World, Middle East

Moroccan oil exploration poses ‘threat’ to Canary Islands, say local politicians

Leading local political group calls for seat at table regarding Atlantic waters

Alyssa Mcmurtry  | 08.11.2023 - Update : 09.11.2023
Moroccan oil exploration poses ‘threat’ to Canary Islands, say local politicians Canary Islands of Spain ( FILE PHOTO - Anadolu Agency )


The leading political party in the Canary Islands on Wednesday warned of the “threat” posed to the Spanish islands if Morocco were to carry out oil explorations in nearby Atlantic waters.

The Coalicion Canaria demanded “full transparency” from Spain’s Foreign Ministry about what is known of Morocco’s plans, emphasizing that the “future and present” of the islands are at stake.

This week, Moroccan King Mohammed VI announced his plans to launch a major initiative to revitalize Morocco’s Atlantic coast, including off the waters of the disputed territory of the Western Sahara.

In the speech, Mohammed VI stressed the importance of “an integrated economy based on the development of offshore natural resource exploration and continued investment in fisheries and seawater desalination to encourage farming activities, promote the blue economy and support renewable energies.”

Given that the Canary Islands sits in the Atlantic waters off the coast of Morocco and the Western Sahara, local politicians are demanding more information and suggesting that oil exploration is on the table.

Cristina Valido, Coalition Canaria spokesperson, said in parliament on Tuesday that the Canary Islands cannot be “mere spectators.”

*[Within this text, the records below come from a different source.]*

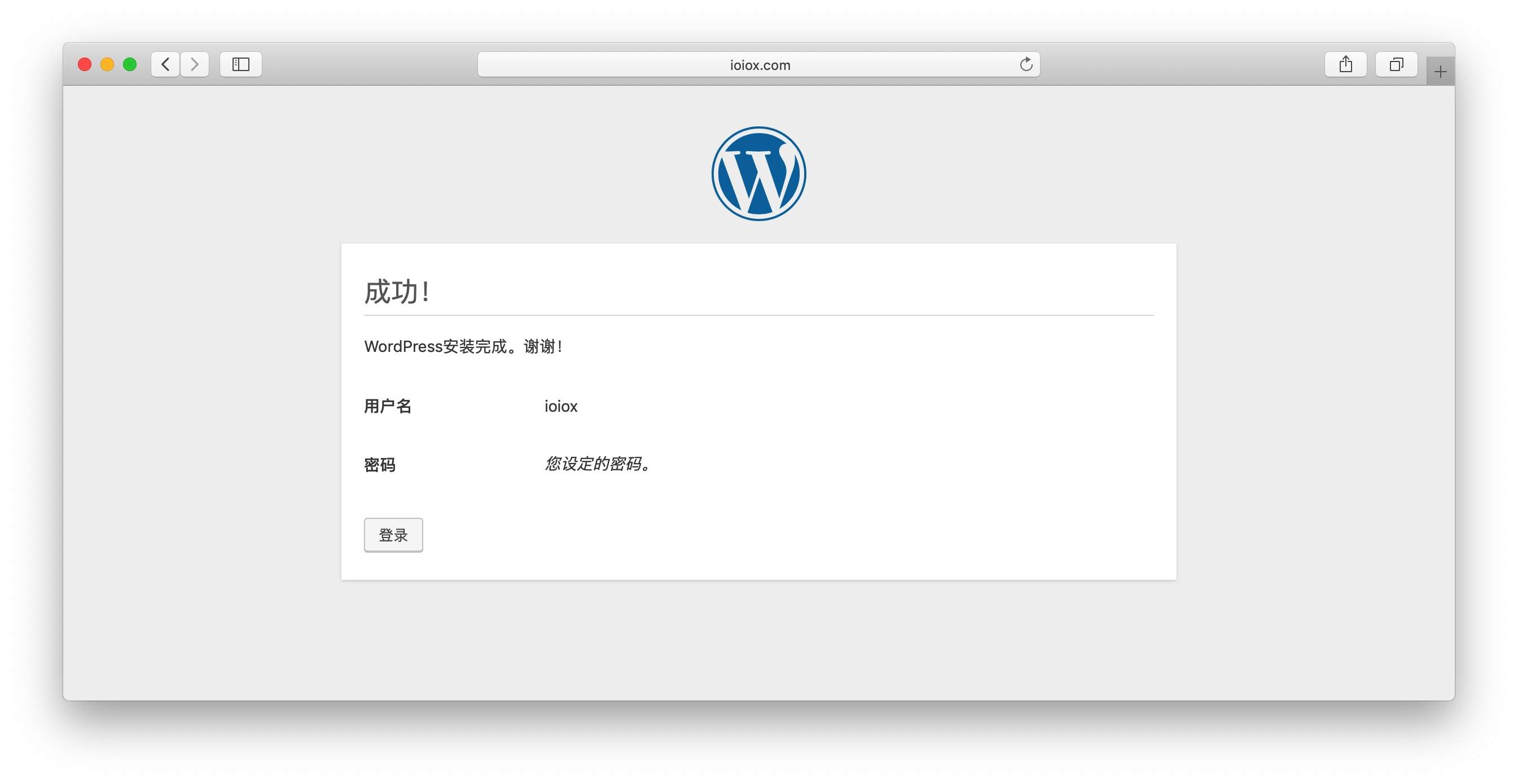Enter full screen with the green button

click(x=130, y=64)
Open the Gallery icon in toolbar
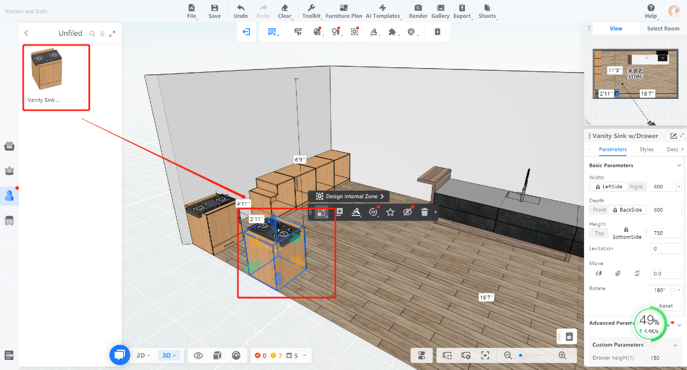Image resolution: width=687 pixels, height=370 pixels. tap(440, 8)
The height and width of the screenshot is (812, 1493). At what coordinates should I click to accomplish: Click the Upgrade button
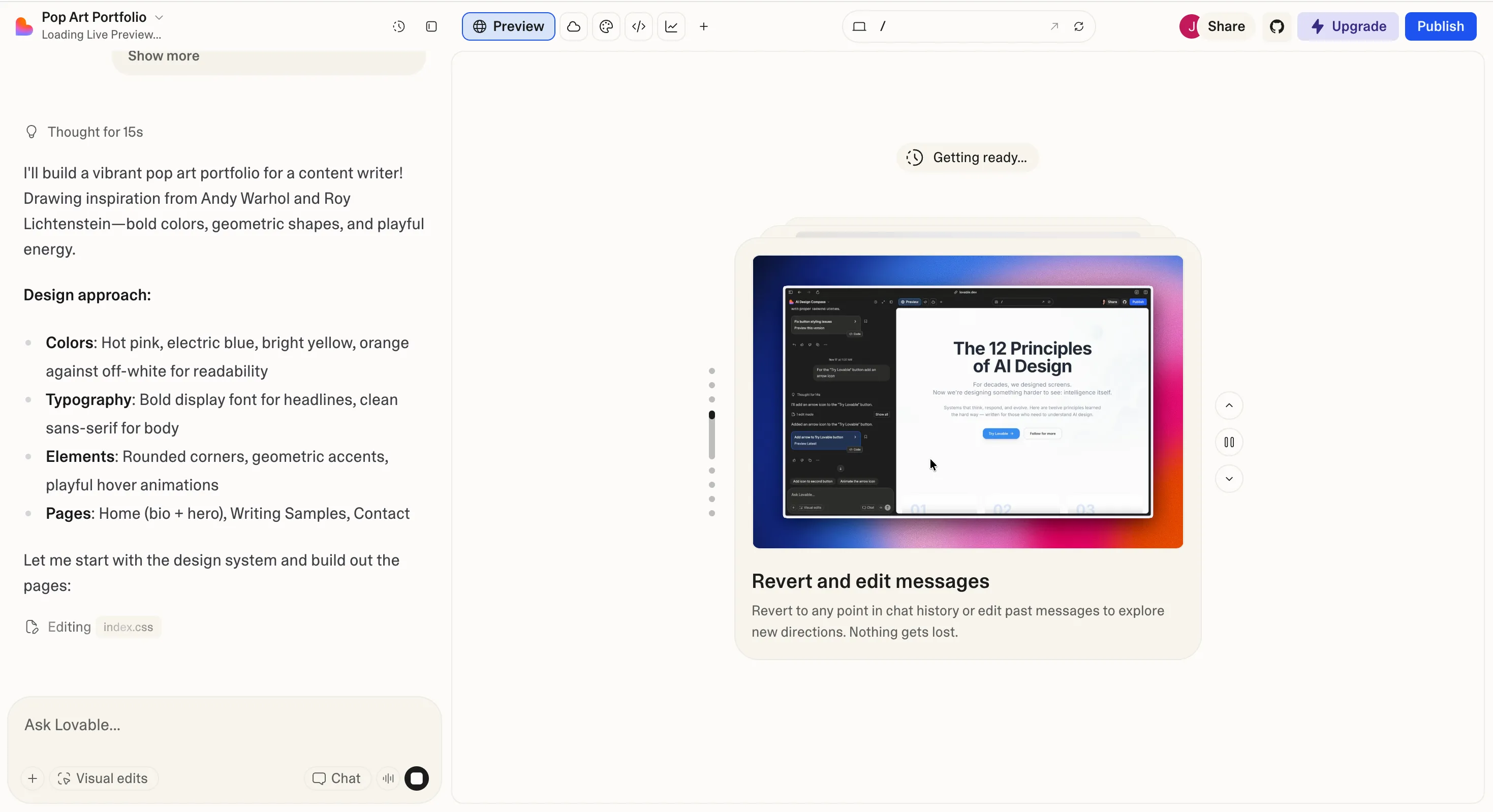click(x=1348, y=26)
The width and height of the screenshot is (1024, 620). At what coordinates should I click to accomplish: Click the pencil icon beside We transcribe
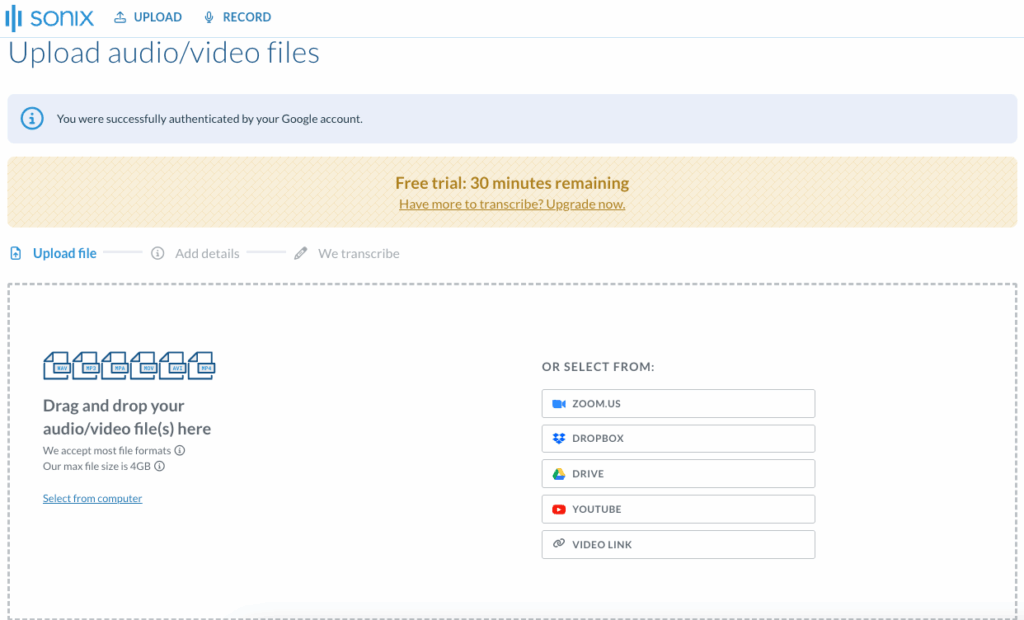coord(300,253)
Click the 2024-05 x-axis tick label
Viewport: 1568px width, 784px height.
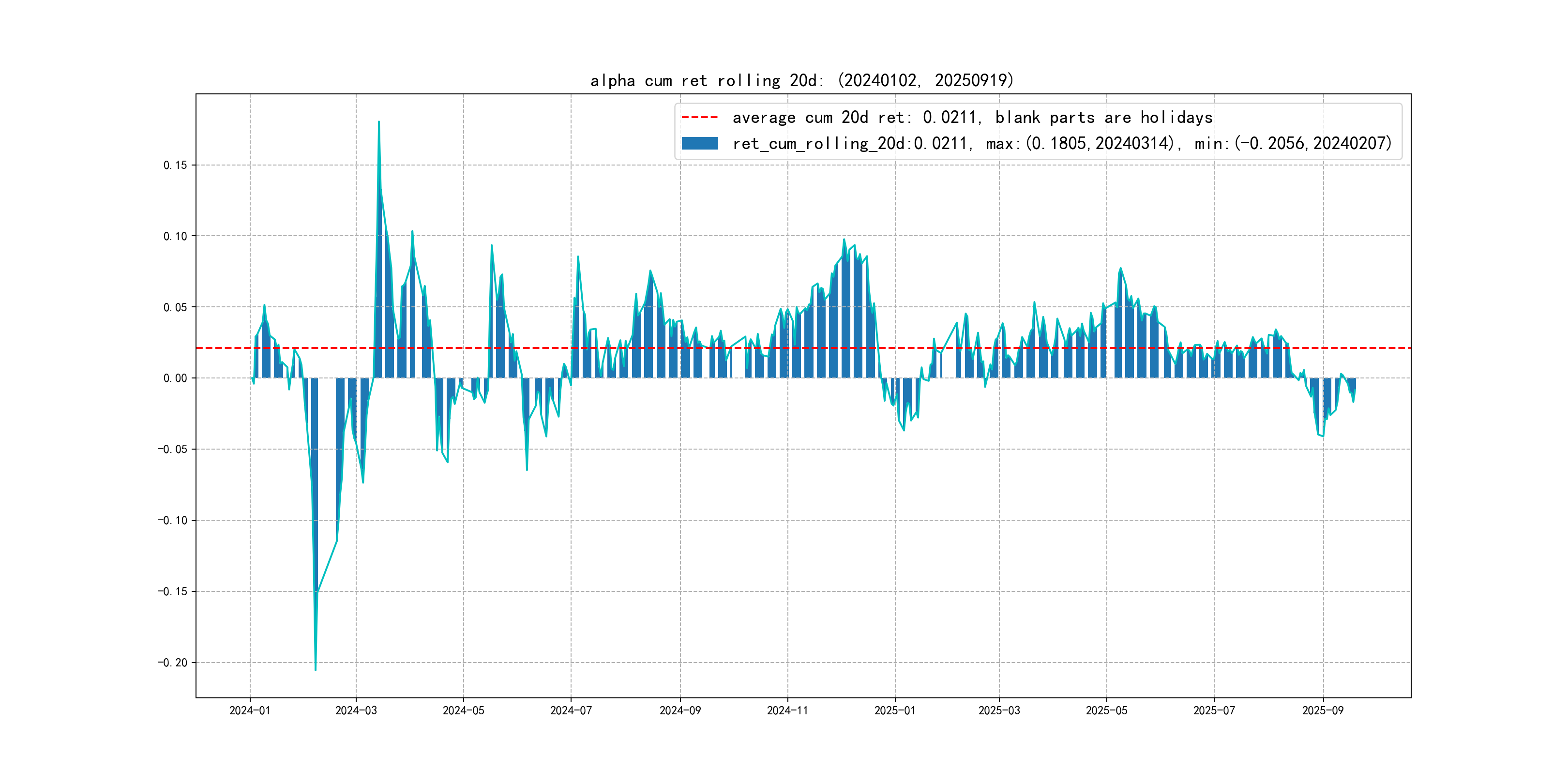(x=463, y=710)
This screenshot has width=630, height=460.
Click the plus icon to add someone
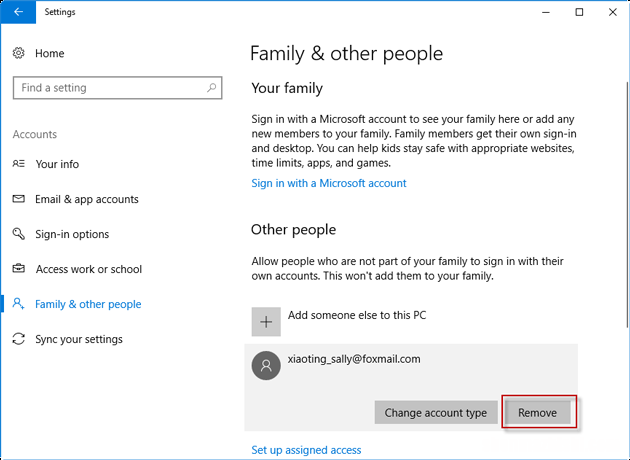point(265,321)
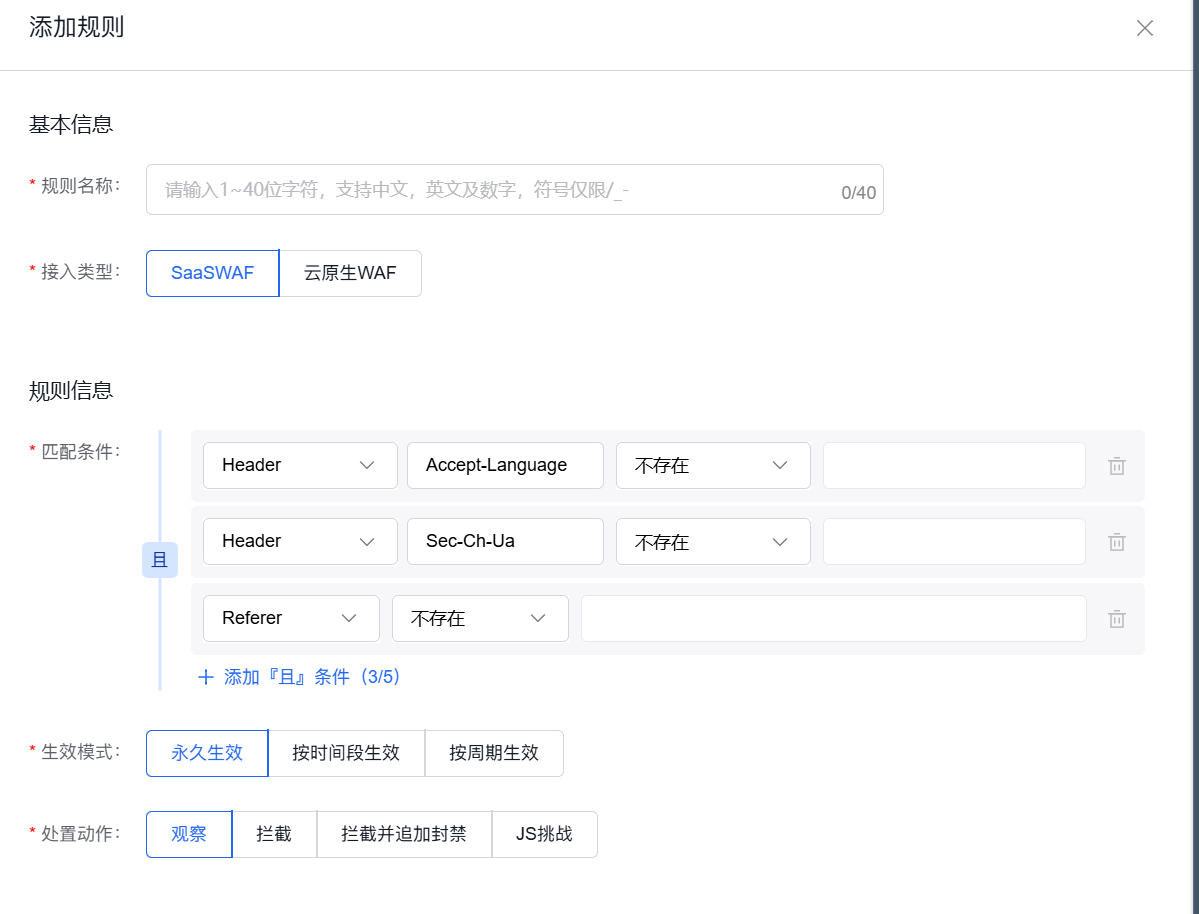
Task: Select 云原生WAF access type
Action: coord(350,273)
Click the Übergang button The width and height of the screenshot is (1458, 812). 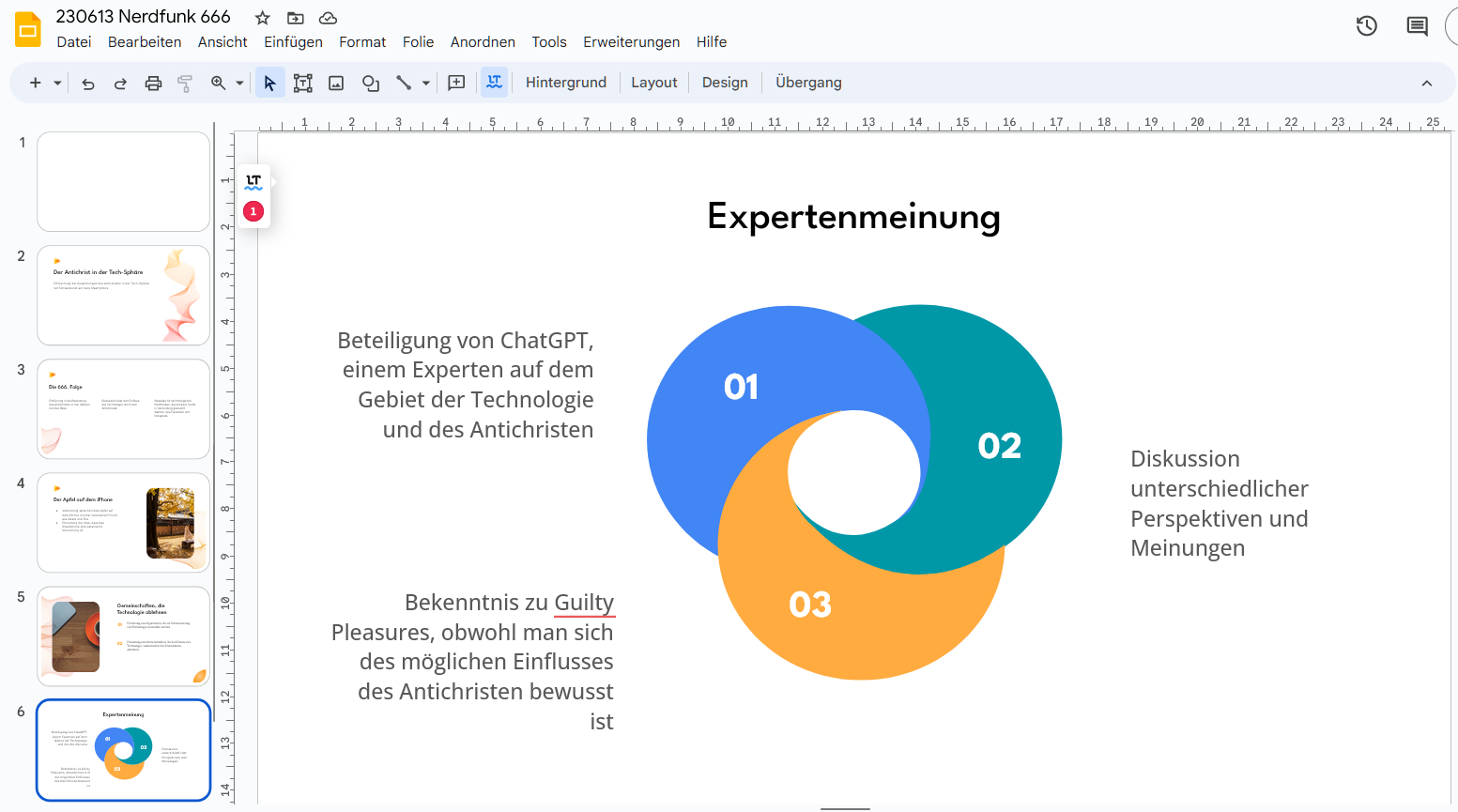(x=807, y=83)
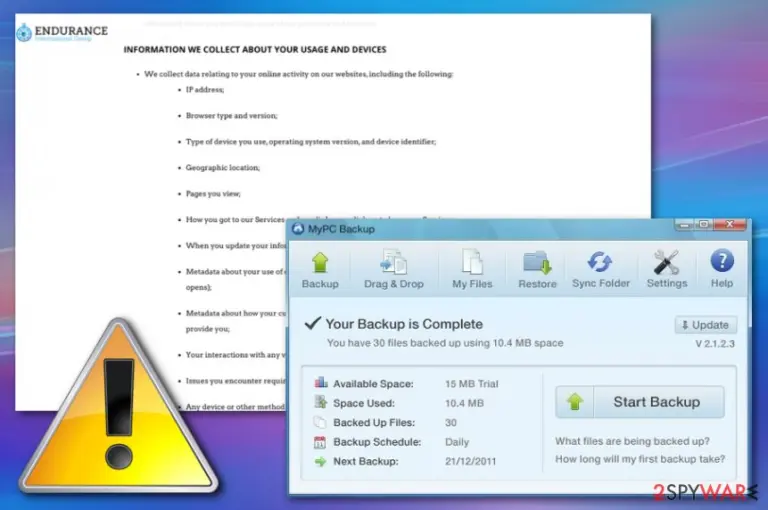Click the green arrow on Start Backup

coord(575,402)
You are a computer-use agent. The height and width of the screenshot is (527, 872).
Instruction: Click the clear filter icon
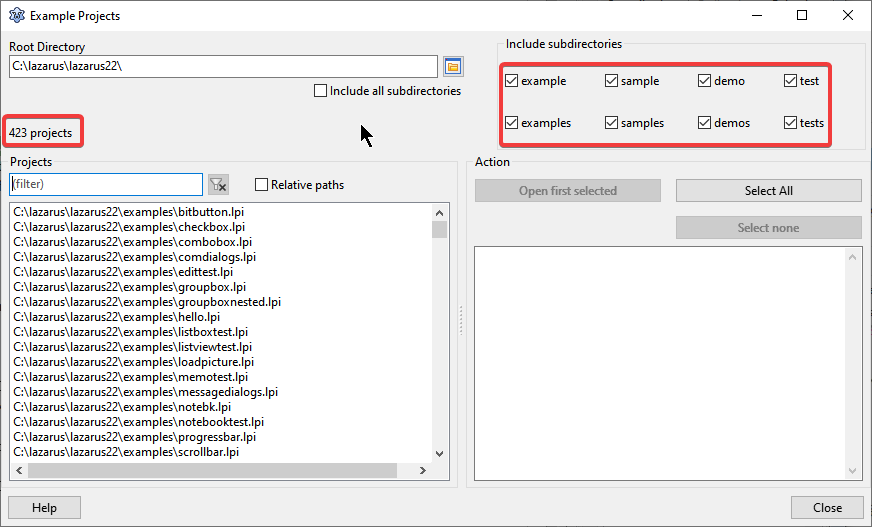(x=218, y=185)
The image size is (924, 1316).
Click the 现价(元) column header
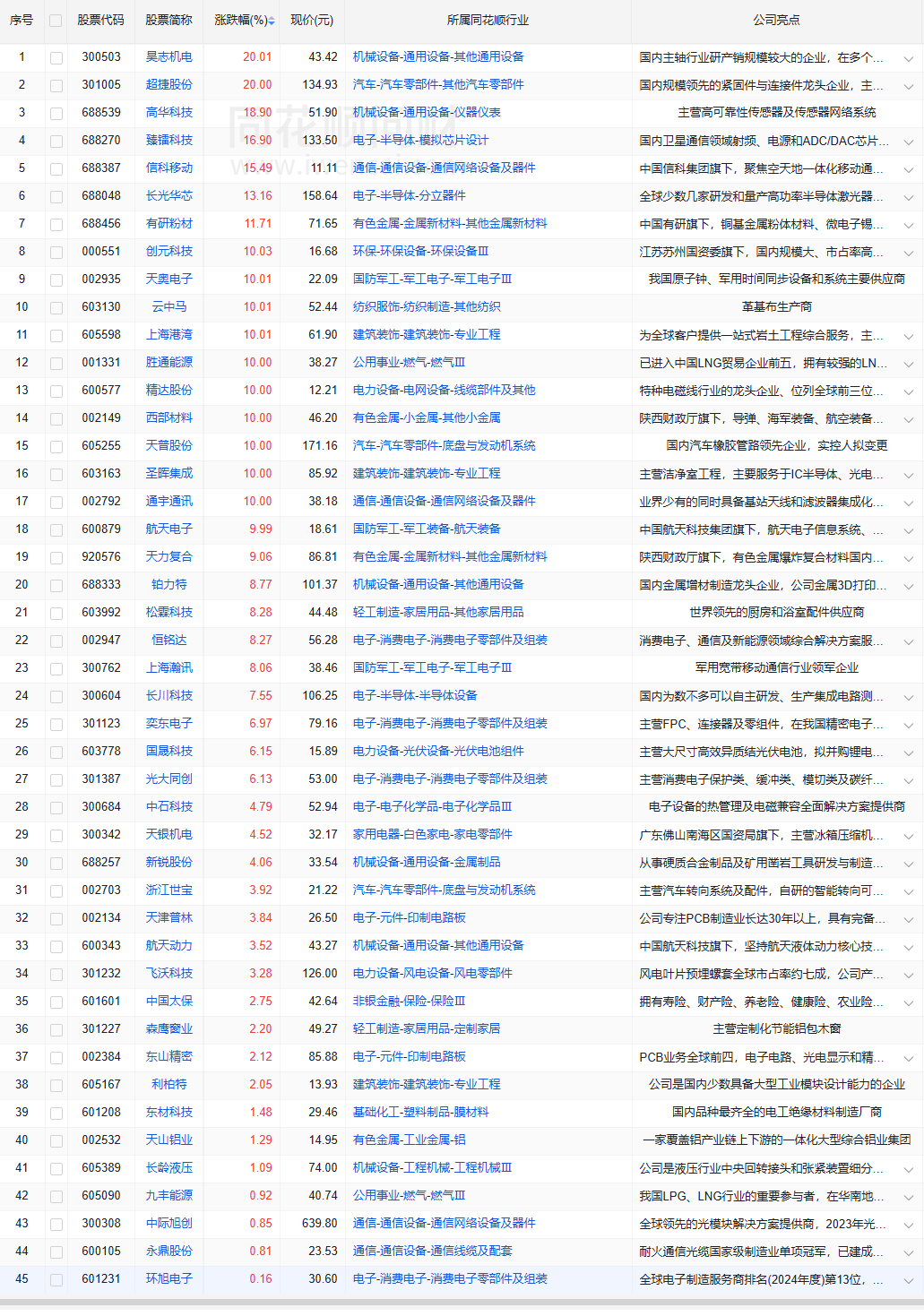tap(311, 20)
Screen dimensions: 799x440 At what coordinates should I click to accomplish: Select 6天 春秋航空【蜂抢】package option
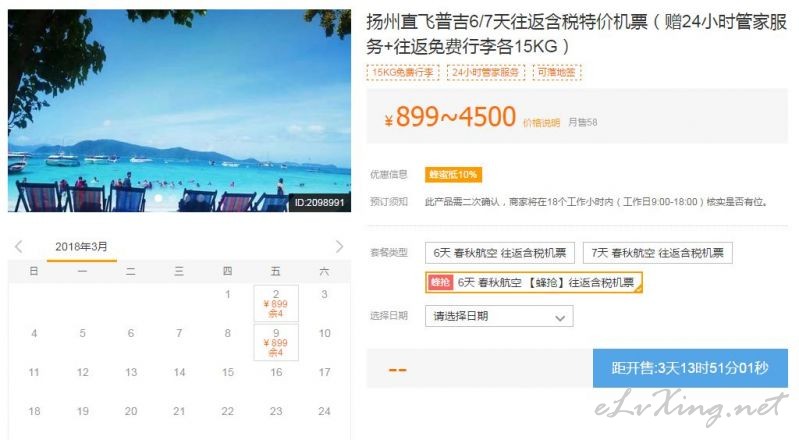click(534, 282)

“We cannot continue at the margins of bilateral relations between Spain and Morocco, not when there’s an issue that endangers the islands.”

In his speech this week, Morocco’s monarch added that its diplomacy has “consolidated Morocco’s position” on the Western Sahara.

Indeed, in 2022, Spain reversed its position on the Sahara, now accepting Rabat’s proposal to control the region.

Speaking from Copenhagen, Spain’s Foreign Minister Jose Manuel Albares told media that “Morocco is a strategic partner” and that a number of working groups are studying the issue raised by the Canary Islands.

One of those working groups, he said, is focused on the issue of maritime delimitation on the Atlantic coast. Any related decisions made will be “based on friendship, and, of course, guaranteeing the interests of Spain and the Canary Islands,” he said.